米・Vヤンキー原発閉鎖へ ガス革命等により経済性悪化

米国のエンタジー社は8月27日、バーモント州で操業していたバーモント・ヤンキー原子力発電所(=写真)(BWR、65.2万kW)を2014年第4四半期に閉鎖する方針を発表した。シェールガス革命や供給地域における電力卸売価格の低迷などの影響により、苦渋の決断を下すに至ったと説明。閉鎖後は安全貯蔵(SAFSTOR)方式による廃止措置を取ることになるとしている。

同炉は1972年に営業運転を開始。エンタジー社は02年に同炉を購入したが、07年の冷却塔倒壊や10年のトリチウム漏れなどトラブルが続いたことから、同社は10年11月、同炉の売却を検討し始めていた。

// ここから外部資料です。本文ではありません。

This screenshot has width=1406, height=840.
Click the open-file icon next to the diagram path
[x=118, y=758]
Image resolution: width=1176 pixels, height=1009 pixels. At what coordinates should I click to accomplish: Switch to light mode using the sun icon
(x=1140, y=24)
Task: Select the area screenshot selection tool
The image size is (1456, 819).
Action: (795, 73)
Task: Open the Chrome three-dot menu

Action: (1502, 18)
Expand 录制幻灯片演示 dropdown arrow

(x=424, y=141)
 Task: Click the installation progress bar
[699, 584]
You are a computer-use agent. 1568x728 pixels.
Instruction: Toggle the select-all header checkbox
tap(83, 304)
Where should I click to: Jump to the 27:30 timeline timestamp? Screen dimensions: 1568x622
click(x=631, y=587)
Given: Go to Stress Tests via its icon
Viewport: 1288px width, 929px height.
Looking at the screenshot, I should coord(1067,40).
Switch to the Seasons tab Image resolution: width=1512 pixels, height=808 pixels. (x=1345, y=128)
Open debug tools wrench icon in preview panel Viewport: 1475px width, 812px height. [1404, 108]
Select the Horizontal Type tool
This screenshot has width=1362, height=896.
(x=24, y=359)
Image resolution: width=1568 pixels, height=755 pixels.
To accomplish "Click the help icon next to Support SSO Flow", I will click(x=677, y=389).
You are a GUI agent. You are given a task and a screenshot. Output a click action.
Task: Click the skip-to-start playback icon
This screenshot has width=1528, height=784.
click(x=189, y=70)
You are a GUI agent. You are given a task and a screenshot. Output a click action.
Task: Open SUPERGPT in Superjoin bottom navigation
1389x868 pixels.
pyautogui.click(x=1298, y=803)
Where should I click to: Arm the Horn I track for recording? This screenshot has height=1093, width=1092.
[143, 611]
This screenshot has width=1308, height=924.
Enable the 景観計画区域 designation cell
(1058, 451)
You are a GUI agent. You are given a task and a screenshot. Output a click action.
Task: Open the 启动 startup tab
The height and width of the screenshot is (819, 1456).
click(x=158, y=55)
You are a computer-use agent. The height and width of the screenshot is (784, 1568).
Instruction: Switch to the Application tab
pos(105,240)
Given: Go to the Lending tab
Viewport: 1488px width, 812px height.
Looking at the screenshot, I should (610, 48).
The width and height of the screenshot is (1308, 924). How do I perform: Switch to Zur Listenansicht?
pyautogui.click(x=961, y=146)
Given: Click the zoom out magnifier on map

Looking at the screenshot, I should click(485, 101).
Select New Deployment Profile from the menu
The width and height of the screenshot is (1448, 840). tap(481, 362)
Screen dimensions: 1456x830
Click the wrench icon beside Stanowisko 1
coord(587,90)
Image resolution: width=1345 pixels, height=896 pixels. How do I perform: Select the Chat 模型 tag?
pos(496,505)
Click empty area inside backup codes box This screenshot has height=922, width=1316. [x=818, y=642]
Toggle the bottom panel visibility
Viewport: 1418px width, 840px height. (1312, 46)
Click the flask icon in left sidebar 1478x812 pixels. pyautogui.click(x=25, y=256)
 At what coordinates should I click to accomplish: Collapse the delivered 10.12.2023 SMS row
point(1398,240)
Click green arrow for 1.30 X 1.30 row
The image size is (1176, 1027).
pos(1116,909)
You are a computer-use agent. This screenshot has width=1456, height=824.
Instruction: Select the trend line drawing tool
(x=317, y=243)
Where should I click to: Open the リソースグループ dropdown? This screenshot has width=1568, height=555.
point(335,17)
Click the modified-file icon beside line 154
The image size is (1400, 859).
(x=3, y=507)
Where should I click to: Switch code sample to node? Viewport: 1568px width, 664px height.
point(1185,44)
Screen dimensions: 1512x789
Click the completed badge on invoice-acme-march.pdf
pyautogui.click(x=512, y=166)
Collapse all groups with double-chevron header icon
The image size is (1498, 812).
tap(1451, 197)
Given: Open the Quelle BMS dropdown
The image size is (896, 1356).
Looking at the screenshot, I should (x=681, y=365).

翌11年3月には米原子力規制委員会(NRC)から32年まで20年間の運転認可延長が認められたが、今回の閉鎖決定に至るまでには複数の経済的要因が根底にあると強調した。

すなわち、(1)シェールガスによる天然ガス供給シフトの変革により、天然ガス価格とエネルギー卸売価格が持続的に低迷(2)単基の原子力発電所であるが故の高コスト構造により、02年以降は安全操業のための投資に4億ドル以上を投入(3)エネルギー卸売市場の構造的欠陥により、電力供給地域のエネルギー価格が人為的に低く抑えられた――などだ。

閉鎖時期を現在の運転サイクル終了時期となる来年に設定したのは、同炉の閉鎖を安全かつ整然と行う計画を立てるとともに、NRCへの届け出準備の時間的余裕を得るため。エンタジー社は今後、安全で効率的な廃止措置を計画・実施する担当組織を新たに起ち上げるほか、閉鎖後は燃料を取り出して発電所を安全な監視付き貯蔵の状態に保つ計画だ。

また、閉鎖に際しては、NRCが定めた認可終了のための廃止措置財政保証に最低でも5億6600万ドルが必要となる。バーモント・ヤンキー原発の廃止措置信託には今年7月末日現在で約5億8200万ドルが残っているが、エンタジー社はこの他に財政保証が必要となる項目の有無や使用済み燃料管理のための資金調達といった課題を見定めてから、閉鎖活動の計画をNRCに届け出るとしている。